| 【プロローグ】 
 薄暗い部屋にひとりの男がいました。
 その男は部屋の中心にある台座の前に立ち、薄笑いを浮かべ独り言をはじめました。
 
 「へへっ……これくらいちょろいぜぇ」
 
 そう言うと目の前にあるぼんやりと紫色に光る石を手に取り、黒装束の腰にある皮袋にしまいました。
 
 すると……
 
 「おい!貴様!そこで何をしている!!」
 
 「うぉっ!流石に気づくのがはぇぇな……とっととずらかるか」
 
 警備兵の声に反応して、男がいる廊下の反対側から次々と他の兵が駆けつけてきました。
 身の危険を感じた男は走り出し、それを見た警備兵たちは男を追いかけはじめました。
 
 逃げる男の皮袋から薄っすらと漏れる紫色の光。
 それを目にした警備兵の一人が焦りの声を上げました。
 
 「その光は……まさか!おい!待たんかっ!!ええいっ射て!」
 
 警備兵の掛け声と共に無数の矢が、男へ向かって放たれました。
 
 そして……
 
 「ぐわっ!!」
 
 男に命中したと思われる声が廊下に響き渡り、パリィーンという何かが割れる音がしました。

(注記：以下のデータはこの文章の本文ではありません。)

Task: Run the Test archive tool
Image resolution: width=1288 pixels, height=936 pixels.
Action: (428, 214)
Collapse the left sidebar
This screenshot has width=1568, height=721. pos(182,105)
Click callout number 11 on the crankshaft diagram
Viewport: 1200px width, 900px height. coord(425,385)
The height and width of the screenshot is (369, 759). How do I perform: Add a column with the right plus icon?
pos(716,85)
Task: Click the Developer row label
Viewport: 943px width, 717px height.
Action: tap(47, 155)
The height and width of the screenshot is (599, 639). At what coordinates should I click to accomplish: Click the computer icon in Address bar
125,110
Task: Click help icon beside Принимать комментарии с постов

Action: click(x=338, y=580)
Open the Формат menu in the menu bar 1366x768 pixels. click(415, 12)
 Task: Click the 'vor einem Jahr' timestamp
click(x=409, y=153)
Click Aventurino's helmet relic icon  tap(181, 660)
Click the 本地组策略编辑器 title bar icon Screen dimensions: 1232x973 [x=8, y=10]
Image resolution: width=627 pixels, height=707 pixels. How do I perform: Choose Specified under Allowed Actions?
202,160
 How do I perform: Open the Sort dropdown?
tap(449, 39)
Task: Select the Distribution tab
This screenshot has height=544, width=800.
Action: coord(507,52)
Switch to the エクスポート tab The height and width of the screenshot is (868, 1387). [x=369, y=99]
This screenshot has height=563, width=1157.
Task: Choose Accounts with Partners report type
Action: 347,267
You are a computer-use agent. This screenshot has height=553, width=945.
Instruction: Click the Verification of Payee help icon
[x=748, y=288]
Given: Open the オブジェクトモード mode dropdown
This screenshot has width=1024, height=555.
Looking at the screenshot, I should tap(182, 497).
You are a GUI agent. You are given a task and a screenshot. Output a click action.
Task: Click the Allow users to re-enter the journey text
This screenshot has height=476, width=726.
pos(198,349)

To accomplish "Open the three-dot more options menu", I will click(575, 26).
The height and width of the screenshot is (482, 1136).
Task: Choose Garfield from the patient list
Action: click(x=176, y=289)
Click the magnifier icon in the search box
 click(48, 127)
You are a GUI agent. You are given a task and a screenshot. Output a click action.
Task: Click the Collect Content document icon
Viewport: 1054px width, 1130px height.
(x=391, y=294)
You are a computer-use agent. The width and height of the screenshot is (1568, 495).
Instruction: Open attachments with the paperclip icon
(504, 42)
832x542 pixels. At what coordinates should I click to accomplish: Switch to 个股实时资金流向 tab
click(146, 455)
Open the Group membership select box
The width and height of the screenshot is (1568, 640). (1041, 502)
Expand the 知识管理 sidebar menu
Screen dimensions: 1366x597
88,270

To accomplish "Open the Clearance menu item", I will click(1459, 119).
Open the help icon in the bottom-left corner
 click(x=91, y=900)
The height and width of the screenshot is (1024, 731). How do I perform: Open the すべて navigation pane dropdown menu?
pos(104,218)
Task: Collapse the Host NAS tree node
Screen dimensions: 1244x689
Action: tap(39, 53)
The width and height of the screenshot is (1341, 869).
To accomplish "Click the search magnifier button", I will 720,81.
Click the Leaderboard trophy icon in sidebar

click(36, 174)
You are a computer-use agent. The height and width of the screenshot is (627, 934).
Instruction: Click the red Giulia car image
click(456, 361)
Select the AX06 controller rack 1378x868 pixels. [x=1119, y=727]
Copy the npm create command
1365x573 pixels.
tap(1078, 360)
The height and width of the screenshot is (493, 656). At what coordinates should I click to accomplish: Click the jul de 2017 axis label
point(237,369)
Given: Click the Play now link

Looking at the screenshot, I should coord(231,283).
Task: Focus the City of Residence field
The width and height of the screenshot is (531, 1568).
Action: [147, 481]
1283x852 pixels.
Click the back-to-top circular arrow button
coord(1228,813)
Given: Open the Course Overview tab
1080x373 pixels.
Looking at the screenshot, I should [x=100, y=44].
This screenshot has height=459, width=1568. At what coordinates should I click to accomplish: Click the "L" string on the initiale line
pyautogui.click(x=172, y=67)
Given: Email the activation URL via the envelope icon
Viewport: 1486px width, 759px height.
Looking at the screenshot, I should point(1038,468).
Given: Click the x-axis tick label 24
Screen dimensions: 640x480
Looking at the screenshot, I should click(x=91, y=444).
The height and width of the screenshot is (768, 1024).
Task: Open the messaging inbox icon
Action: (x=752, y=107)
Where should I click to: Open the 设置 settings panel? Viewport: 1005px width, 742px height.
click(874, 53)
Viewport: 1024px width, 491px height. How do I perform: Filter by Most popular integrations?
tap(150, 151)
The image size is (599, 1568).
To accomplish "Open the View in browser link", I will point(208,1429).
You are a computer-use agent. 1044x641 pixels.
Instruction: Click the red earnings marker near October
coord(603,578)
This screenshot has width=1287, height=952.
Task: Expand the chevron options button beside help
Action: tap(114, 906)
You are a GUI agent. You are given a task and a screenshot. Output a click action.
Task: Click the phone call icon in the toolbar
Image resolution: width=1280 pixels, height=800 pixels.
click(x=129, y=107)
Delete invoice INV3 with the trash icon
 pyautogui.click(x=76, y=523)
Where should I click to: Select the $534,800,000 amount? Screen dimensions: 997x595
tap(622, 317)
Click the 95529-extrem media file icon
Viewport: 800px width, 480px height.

 そして軽快だった逃走する足音が消えてしまいました。
 
  「……どうやら命中したようだな」
 
 そう言うと警備兵の一人がゆっくりと、
 声がした方へ近づいて行きます。
 
 しかし……
 
 男の姿は無く、男が脱出したと思われるガラスの
 割れた窓から漏れる月光が、
 煌々と地面を照らし出していました。
 
 男は闇へと逃げ切ったのです。